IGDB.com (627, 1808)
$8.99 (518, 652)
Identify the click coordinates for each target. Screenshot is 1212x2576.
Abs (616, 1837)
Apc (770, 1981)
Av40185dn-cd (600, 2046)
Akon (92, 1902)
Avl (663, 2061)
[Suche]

———

▸ INSTRUCTIONS FOR THE TASK
Each line of the listing should be copied exactly.

▸ RESPONSE
IGDB.com (627, 1808)
$8.99 (518, 652)
Identify the click coordinates for each target. Screenshot is 1212x2576.
Abs (616, 1837)
Apc (770, 1981)
Av40185dn-cd (600, 2046)
Akon (92, 1902)
Avl (663, 2061)
[Suche]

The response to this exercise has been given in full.